Conclusions: In matched patients with 2.0-9.9 mm ureteral stones, early intervention was associated with similar rates of treatment failure but greater patient morbidity, evidenced by hospitalizations and emergency revisits. Physicians should adopt a selective approach to interventional referral and consider that spontaneous passage probably provides better outcomes for many low-risk patients.

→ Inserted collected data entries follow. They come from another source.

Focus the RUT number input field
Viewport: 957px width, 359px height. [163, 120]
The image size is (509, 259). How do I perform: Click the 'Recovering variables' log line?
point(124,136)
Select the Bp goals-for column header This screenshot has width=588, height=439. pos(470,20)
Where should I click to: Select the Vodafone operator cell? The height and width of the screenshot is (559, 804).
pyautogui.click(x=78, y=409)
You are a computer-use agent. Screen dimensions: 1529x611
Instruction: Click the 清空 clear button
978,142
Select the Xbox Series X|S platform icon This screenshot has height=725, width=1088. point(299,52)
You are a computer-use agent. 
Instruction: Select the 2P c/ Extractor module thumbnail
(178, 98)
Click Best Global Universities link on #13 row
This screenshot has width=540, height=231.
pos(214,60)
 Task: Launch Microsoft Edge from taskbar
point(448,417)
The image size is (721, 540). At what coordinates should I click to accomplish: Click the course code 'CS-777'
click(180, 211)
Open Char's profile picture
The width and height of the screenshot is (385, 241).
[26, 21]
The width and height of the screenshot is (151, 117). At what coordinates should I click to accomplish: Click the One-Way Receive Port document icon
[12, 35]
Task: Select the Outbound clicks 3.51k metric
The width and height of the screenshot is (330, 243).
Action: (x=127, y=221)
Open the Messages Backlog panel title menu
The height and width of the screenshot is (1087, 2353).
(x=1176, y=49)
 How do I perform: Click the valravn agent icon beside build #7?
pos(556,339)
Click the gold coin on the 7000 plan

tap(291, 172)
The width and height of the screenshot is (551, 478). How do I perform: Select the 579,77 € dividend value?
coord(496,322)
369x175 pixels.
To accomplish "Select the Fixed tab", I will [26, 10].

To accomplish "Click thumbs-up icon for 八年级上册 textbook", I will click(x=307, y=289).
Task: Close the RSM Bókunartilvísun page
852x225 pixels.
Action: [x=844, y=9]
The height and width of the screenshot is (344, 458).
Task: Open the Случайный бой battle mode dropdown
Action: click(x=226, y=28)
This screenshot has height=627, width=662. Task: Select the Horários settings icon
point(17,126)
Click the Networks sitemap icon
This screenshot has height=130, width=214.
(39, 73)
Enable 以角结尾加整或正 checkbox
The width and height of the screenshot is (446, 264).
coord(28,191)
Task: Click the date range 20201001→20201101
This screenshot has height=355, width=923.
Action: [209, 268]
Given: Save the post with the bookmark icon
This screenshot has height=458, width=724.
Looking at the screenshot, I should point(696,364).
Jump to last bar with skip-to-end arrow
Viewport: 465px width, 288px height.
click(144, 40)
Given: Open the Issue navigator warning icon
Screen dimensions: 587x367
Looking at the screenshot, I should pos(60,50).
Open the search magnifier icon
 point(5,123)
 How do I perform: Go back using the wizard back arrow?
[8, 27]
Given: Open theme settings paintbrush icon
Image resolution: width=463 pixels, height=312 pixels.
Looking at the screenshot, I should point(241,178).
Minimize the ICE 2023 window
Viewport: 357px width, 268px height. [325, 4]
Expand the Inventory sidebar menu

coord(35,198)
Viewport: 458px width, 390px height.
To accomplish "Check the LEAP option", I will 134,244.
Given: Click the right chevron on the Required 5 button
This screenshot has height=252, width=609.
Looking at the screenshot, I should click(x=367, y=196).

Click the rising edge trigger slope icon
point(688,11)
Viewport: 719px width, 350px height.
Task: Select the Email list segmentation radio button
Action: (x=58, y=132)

RéSUMé: OBJECTIFS: L’intervention chirurgicale précoce est de plus en plus utilisée pour les patients atteints de coliques urétérales, mais les lignes directrices et la pratique actuelle sont variables. Nous avons comparé les résultats à 60 jours pour les patients appariés subissant une intervention précoce par rapport au passage spontané. LES MéTHODES: Cette analyse de cohorte multicentrique par appariement de propension a utilisé des données administratives et l'examen des dossiers pour étudier tous les patients admissibles des services d'urgence (ED) ayant des calculs urétéraux confirmés de 2,0-9,9 mm Ceux qui avaient planifié une intervention de calcul dans les cinq jours constituaient la cohorte d'intervention. Les témoins tentant de passer spontanément ont été appariés aux patients d'intervention en fonction de l'âge, du sexe, de la largeur du calcul, de l'emplacement du calcul, de l'hydronéphrose, du site de l'urgence, de l'arrivée de l'ambulance et du niveau d'acuité. Le résultat principal était l’échec de traitement, défini comme l’intervention de sauvetage ou l’hospitalisation dans les 60 jours, utilisant un temps à l’analyse d’événement. Le résultat secondaire était le taux de revisite à l'urgence RéSULTATS: Sur 1154 patients appariés, une intervention précoce n'a pas réduit le risque d'échec du traitement (ratio de risque ajusté = 0,94 ; P = 0,61). Au bout de 60 jours, 21,8 % des patients des deux groupes avaient atteint le résultat primaire composite (différence = 0,0 % ; intervalle de confiance à 95 % -4,8 % à 4,8 %). Les patients d'intervention ont nécessité plus d'hospitalisations (20,1 % contre 12,8 % ; différence = 7,3 % ; IC 95 %, 3,0 à 11,5 %) et de nouvelles visites à l'urgence (36,1 % contre 25,5 % ; différence = 10,6 % ; IC 95 %, 5,3 à 15,9 %), mais (de manière non significative) moins d'interventions de sauvetage (18,9 % contre 21,3 % ; différence = 2,4 % ; IC 95 %, -7,0 à 2,2 %). CONCLUSIONS: Chez des patients appariés présentant des calculs urétéraux de 2,0 à 9,9 mm, l'intervention précoce a été associée à des taux similaires d'échec du traitement mais à une morbidité plus importante des patients, comme en témoignent les hospitalisations et les revisites aux urgences. Les médecins devraient adopter une approche sélective de l'orientation interventionnelle et considérer que le passage spontané offre probablement de meilleurs résultats pour de nombreux patients à faible risque.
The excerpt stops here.